3UK parent CK Hutchison has hit back at the U.K.’s Competition and Markets Authority (CMA) after the latter warned that its acquisition of O2 could cause long-term damage to the mobile market.
Earlier on Monday, CMA chief executive Alex Chisholm sent a letter to the European Commission’s competition commissioner Margrethe Vestager, warning her that the remedies proposed by CK Hutchison will not be enough to offset the loss of competition resulting from the 3UK/O2 merger.
He called for Hutch to divest either the 3UK or O2 mobile network in its entirety, or hive off physical assets and spectrum sufficient to create "a commercially viable" fourth mobile network operator (MNO).
"The divestiture of 3 or O2 to a new MNO to gain approval of the merger is a red herring," said CK Hutchison, in a statement. "There is no taker for such a remedy.

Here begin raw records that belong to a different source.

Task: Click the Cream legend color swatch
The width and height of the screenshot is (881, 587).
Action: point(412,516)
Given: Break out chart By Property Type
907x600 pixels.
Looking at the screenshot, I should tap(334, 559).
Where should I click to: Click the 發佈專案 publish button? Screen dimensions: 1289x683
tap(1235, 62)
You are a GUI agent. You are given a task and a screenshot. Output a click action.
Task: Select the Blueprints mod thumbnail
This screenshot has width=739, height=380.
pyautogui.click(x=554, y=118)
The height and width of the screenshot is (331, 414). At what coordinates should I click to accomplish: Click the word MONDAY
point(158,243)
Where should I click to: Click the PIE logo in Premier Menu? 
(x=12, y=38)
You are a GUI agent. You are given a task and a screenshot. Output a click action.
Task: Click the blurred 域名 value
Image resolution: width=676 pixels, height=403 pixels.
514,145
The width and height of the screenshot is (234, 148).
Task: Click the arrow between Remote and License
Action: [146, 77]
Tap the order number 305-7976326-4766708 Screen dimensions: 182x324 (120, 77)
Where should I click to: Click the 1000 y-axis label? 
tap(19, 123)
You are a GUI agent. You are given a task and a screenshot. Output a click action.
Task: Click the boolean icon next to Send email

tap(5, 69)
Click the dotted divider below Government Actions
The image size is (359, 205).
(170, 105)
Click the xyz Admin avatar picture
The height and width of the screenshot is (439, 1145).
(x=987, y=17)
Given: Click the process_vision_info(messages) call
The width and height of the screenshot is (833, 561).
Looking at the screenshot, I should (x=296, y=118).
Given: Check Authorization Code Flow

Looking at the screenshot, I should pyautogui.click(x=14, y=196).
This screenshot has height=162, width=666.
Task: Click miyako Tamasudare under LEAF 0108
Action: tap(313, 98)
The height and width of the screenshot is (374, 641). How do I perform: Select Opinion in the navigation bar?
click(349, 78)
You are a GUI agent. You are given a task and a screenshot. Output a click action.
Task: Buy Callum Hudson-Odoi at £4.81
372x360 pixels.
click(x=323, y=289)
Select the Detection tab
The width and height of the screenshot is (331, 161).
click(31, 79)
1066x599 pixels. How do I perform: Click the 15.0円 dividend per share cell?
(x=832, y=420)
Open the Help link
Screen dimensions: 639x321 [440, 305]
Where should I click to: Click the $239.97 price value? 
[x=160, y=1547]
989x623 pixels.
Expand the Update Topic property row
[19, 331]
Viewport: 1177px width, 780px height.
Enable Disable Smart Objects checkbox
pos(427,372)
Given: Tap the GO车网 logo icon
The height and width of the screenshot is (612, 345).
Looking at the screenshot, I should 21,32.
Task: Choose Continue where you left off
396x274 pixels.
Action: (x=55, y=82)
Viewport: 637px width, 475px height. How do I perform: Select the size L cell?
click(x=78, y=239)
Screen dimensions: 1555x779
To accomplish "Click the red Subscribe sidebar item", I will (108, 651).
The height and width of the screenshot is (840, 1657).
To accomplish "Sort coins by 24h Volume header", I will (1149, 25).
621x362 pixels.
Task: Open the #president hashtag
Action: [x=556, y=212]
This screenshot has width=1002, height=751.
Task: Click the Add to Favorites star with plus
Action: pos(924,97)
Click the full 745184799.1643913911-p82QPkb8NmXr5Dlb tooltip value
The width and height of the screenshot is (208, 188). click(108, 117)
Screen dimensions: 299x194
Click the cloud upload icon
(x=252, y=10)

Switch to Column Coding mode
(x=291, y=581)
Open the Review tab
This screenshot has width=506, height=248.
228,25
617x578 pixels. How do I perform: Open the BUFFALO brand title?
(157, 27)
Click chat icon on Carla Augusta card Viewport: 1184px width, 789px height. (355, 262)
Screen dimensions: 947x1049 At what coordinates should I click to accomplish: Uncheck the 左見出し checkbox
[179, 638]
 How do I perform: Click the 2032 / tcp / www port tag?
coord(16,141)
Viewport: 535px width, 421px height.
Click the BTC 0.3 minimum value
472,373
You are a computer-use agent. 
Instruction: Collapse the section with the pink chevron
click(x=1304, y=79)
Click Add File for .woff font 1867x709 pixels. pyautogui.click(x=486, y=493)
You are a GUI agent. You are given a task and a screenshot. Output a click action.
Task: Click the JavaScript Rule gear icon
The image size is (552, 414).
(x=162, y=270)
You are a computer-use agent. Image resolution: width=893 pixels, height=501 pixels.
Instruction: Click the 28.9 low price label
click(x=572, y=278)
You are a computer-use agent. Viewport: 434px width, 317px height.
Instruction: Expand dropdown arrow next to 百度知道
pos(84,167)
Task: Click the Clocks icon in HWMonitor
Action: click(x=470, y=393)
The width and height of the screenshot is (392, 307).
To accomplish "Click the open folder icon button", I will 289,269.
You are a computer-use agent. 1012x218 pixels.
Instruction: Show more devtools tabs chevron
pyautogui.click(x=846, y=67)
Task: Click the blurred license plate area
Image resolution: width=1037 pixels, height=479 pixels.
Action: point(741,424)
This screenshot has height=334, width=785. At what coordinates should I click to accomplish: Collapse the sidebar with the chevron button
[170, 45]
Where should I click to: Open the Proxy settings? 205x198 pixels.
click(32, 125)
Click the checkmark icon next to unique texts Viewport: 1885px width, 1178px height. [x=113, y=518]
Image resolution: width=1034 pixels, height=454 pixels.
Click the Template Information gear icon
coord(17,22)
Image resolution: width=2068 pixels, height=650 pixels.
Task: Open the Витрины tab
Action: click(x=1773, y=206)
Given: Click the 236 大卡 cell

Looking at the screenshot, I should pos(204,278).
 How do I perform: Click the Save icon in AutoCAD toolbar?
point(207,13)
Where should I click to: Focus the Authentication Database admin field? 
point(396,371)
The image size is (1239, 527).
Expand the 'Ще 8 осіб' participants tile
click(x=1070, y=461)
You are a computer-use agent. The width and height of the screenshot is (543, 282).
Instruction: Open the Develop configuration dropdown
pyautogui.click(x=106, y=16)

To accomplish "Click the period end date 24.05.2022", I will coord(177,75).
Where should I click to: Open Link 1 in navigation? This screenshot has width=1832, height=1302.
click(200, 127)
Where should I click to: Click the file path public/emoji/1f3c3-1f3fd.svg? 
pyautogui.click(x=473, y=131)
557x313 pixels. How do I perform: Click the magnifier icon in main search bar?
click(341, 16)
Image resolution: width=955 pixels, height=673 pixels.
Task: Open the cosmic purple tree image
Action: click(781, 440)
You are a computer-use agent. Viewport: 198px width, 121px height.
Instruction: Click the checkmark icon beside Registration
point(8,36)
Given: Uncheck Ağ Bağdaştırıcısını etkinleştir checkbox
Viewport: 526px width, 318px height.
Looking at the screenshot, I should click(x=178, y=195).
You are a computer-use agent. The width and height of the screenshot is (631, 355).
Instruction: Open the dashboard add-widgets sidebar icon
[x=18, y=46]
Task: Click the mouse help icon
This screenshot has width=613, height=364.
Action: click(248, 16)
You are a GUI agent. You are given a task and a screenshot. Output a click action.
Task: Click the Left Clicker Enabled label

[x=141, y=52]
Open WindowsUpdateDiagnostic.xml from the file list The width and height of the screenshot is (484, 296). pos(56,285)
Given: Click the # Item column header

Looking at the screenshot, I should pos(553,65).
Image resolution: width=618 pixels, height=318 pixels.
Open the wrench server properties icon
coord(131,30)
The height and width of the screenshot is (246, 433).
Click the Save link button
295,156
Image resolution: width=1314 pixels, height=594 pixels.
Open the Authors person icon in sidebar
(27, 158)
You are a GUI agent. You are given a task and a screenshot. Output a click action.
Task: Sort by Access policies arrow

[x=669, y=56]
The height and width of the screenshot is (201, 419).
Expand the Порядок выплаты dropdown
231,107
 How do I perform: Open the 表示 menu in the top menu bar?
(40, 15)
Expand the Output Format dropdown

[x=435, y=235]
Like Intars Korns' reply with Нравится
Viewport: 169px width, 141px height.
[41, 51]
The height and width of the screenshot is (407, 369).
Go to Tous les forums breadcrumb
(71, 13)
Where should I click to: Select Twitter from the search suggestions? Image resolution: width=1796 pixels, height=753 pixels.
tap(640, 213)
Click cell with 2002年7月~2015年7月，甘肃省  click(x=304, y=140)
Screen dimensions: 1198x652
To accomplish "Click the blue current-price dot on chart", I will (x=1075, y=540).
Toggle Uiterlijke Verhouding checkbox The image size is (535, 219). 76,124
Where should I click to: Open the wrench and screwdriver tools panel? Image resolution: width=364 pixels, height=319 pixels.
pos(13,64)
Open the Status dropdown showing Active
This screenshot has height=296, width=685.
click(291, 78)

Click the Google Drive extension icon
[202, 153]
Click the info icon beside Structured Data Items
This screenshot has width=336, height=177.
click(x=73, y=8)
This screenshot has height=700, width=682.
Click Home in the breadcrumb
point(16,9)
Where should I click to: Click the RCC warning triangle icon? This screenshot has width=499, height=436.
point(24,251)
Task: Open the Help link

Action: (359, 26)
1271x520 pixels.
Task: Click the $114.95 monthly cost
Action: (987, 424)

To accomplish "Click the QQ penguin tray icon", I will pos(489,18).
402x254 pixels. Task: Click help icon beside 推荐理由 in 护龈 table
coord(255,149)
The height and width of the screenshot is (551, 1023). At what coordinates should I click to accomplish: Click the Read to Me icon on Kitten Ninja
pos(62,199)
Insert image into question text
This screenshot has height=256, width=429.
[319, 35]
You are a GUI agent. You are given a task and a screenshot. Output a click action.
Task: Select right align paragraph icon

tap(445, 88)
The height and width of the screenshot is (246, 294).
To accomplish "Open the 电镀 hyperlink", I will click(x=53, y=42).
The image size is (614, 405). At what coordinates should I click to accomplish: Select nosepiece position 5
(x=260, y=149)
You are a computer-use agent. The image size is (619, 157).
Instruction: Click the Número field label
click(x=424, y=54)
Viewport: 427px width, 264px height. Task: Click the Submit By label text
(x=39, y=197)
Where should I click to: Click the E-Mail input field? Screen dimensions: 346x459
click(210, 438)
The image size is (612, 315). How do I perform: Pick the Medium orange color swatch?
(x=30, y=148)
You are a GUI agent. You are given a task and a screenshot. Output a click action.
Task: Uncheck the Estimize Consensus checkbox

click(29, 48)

It would also undermine the whole economic rationale of the merger and reinforce the spectrum inferiority and capacity constraints of both companies."
CK Hutchison insisted that the remedies it has offered go far beyond those proposed in other European telco mergers.
The Hong Kong conglomerate said it has struck capacity deals with Sky, Virgin, Tesco Mobile and UK Broadband that cover more than 40% of 3UK and O2’s combined network capacity.
"It is astonishing that [the] CMA has failed to refer to this," CK Hutchison said, adding that "the entry of so many diverse, strong and committed players will ensure that there is plenty of competition in the U.K. market."
CK Hutchison has also pledged to freeze prices for five years, and plough £5 billion into its U.K. mobile operations if the O2 deal is approved.
In addition, Hutch also noted that the CMA approved BT’s £12.5 billion acquisition of EE without remedies, "creating a dominant fixed-mobile behemoth in the U.K. market."
CK Hutchison argued that the CMA’s letter "can have no legitimate status" in the Commission’s merger review process.
Brussels has set a provisional deadline of 19 May by which to issue a decision.